▶ **Prompt**
In the listing below, find the line with "Viewport: 1280px width, 878px height." and the line with "Image resolution: width=726", then return them and every line between them exactly, minus the pictures.

▶ **Source material**
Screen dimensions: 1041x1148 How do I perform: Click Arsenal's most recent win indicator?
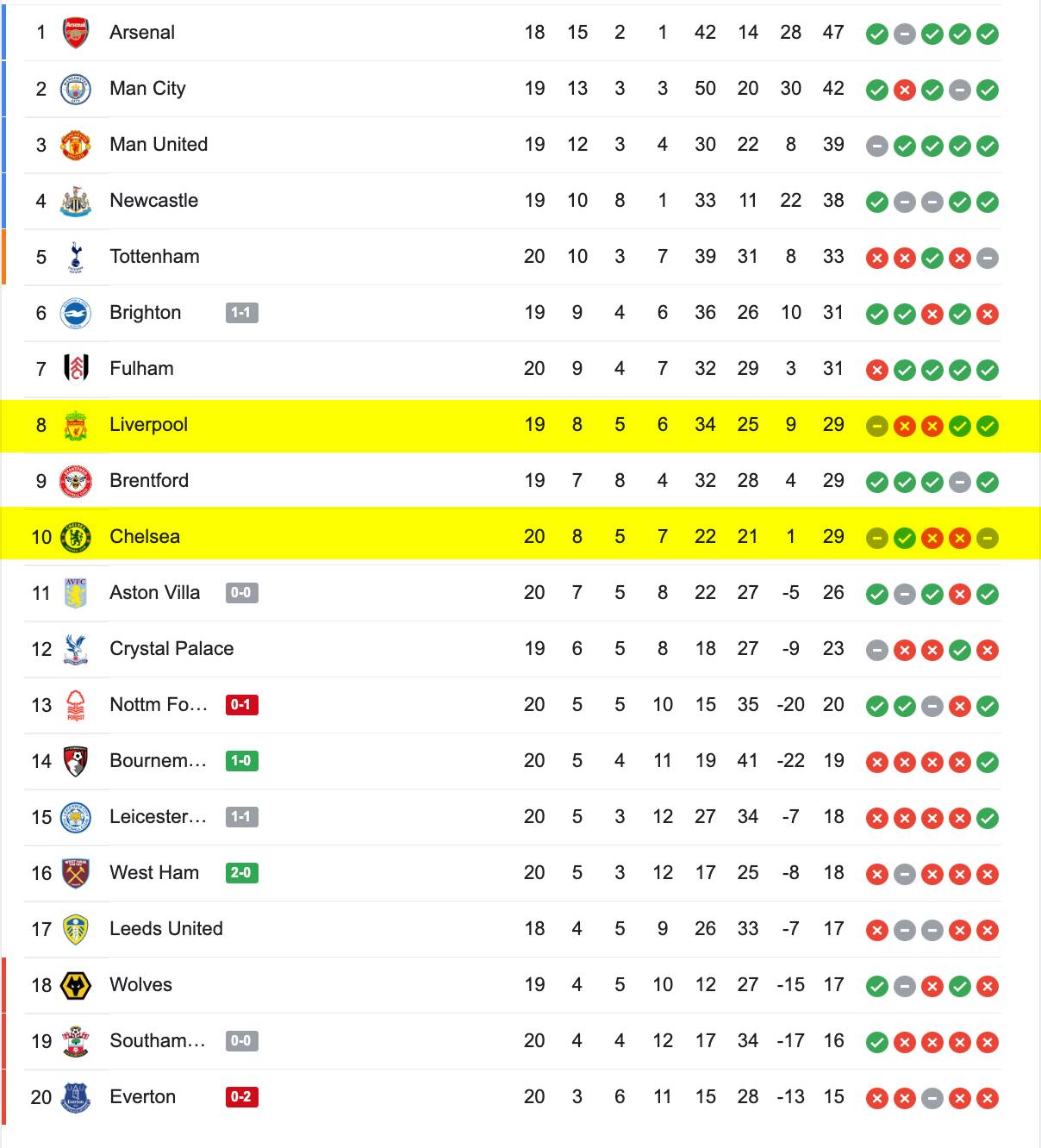[x=988, y=34]

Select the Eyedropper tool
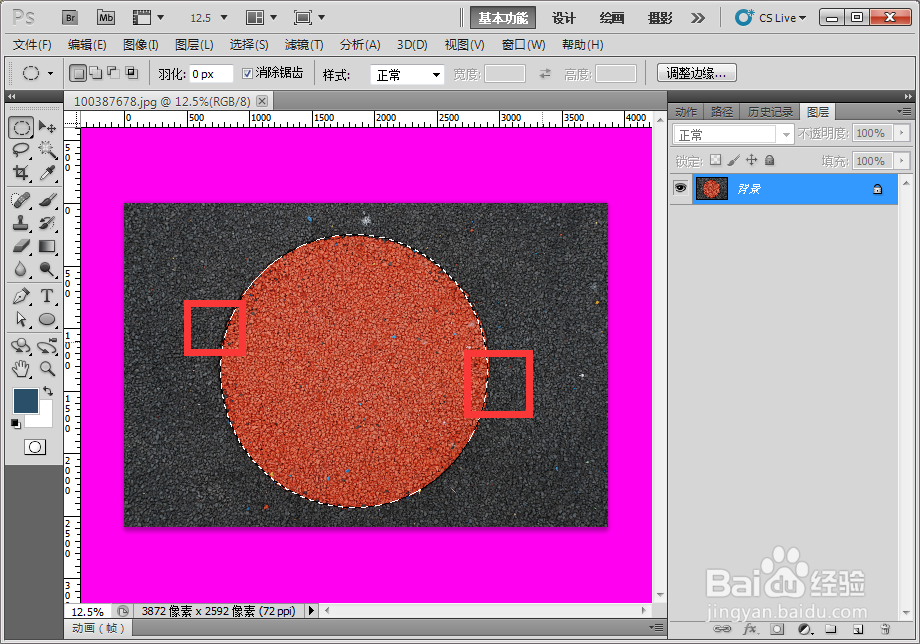coord(48,172)
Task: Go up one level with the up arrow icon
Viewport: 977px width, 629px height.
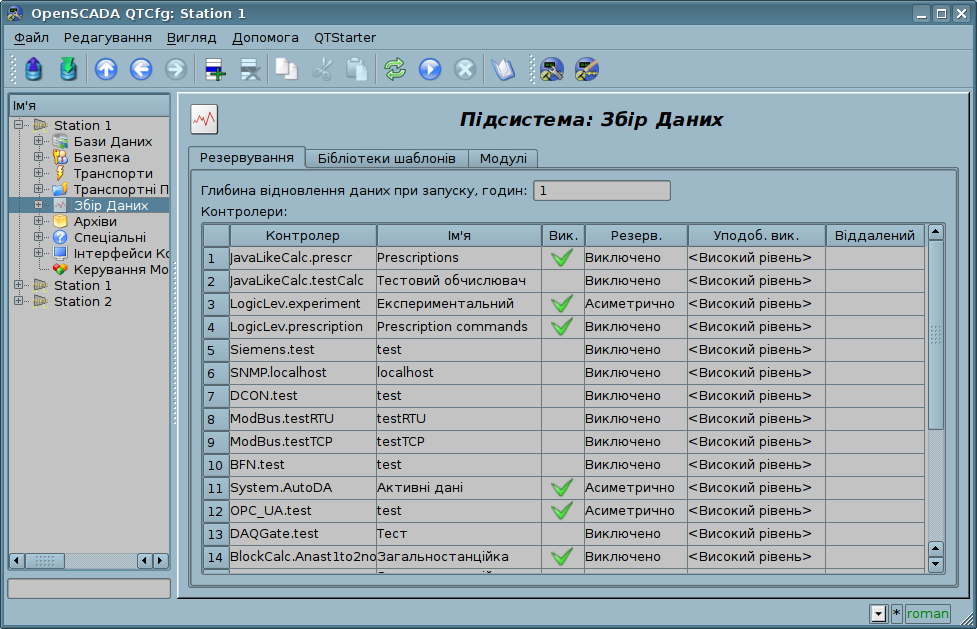Action: tap(106, 69)
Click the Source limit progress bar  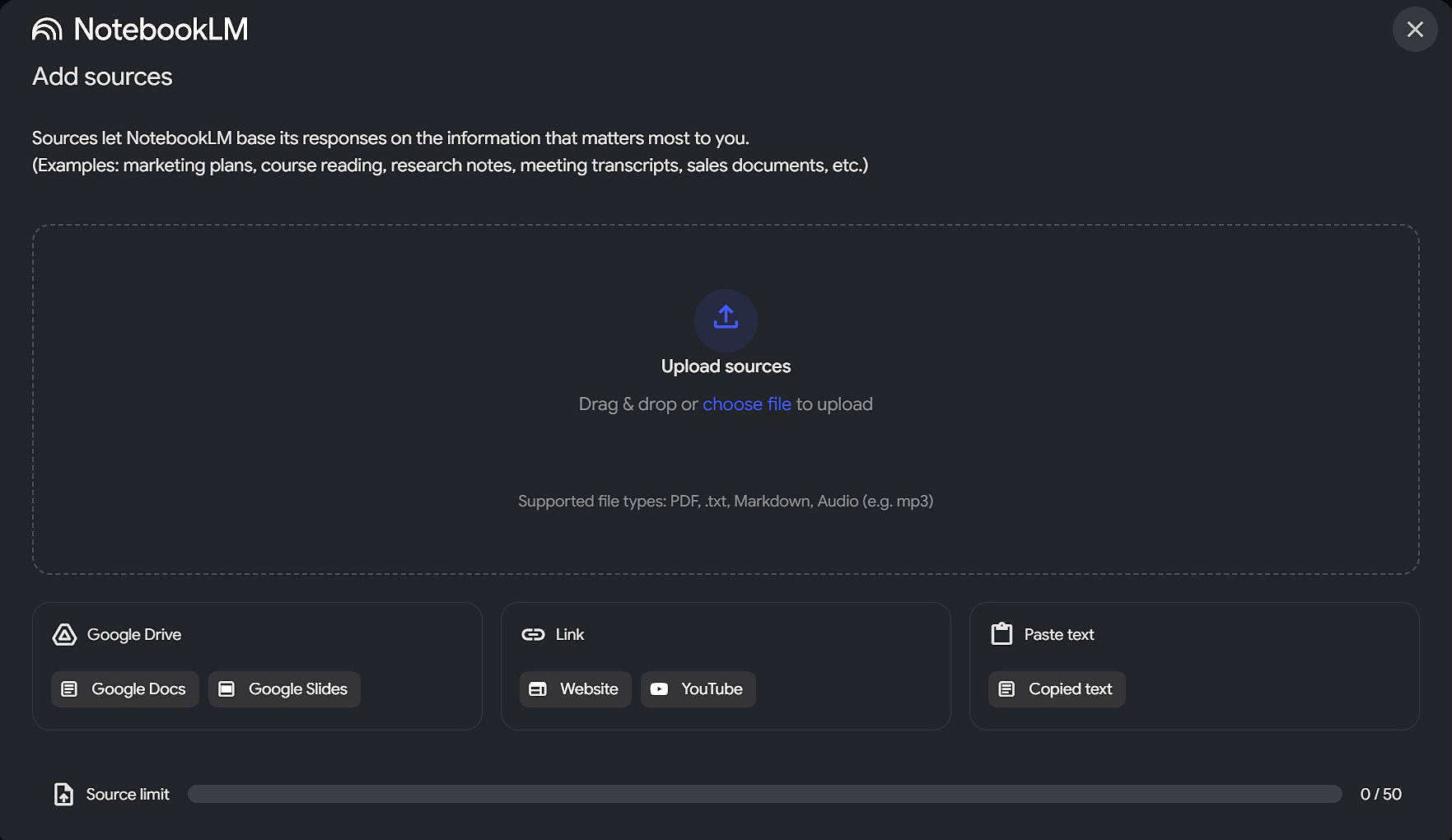click(x=764, y=794)
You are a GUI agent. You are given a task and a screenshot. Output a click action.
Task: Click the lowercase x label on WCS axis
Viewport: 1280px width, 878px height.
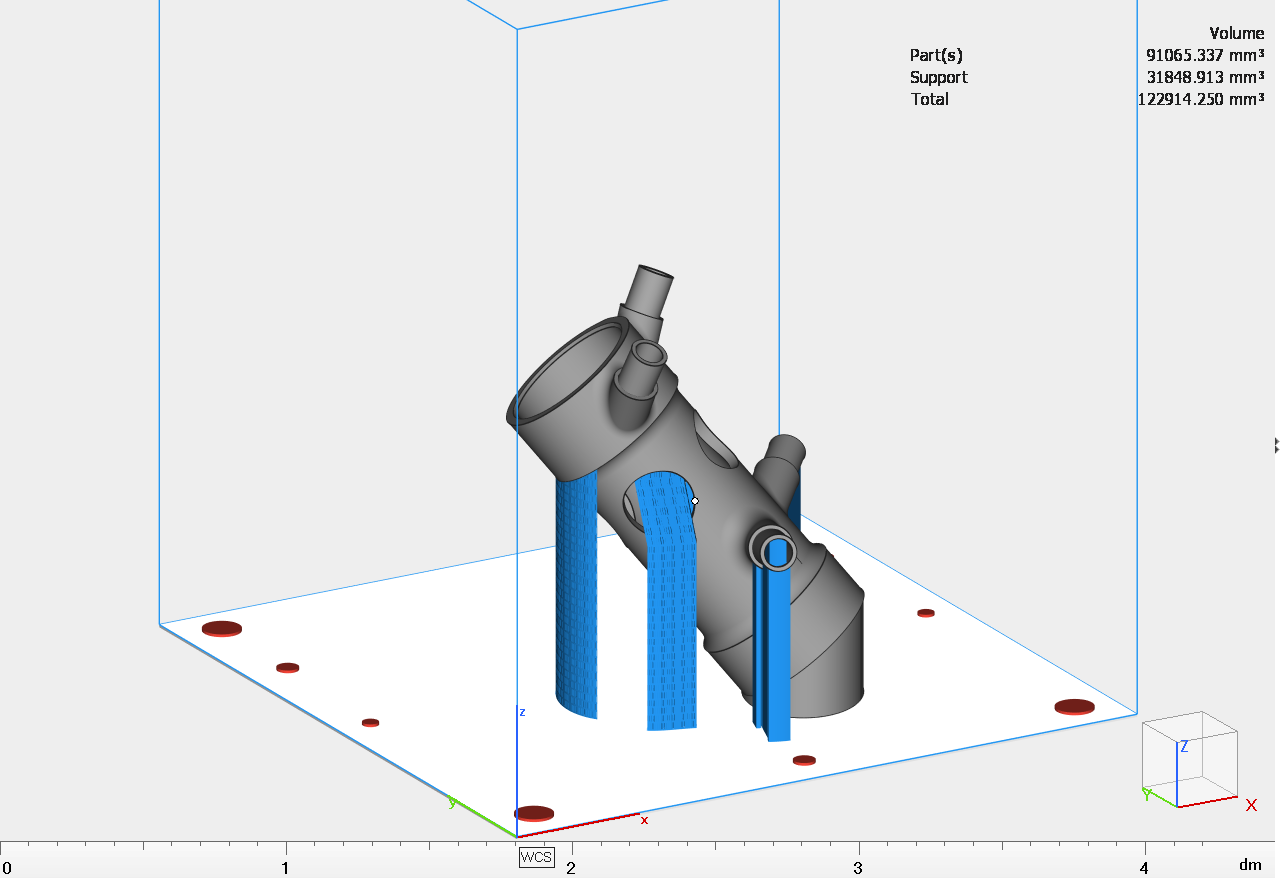(x=644, y=820)
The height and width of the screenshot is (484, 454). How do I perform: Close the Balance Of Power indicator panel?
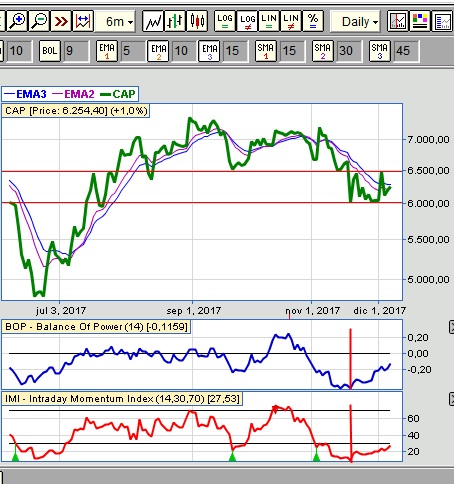tap(451, 327)
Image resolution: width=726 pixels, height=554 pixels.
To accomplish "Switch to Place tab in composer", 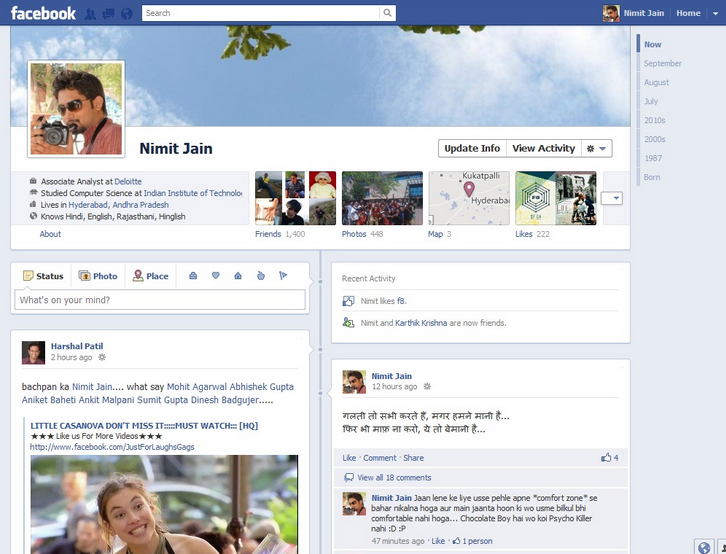I will (151, 276).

▶ **Answer section**
Viewport: 1280px width, 878px height.
(x=644, y=820)
The height and width of the screenshot is (484, 454). How do I perform: Close the Balance Of Power indicator panel?
tap(451, 327)
Image resolution: width=726 pixels, height=554 pixels.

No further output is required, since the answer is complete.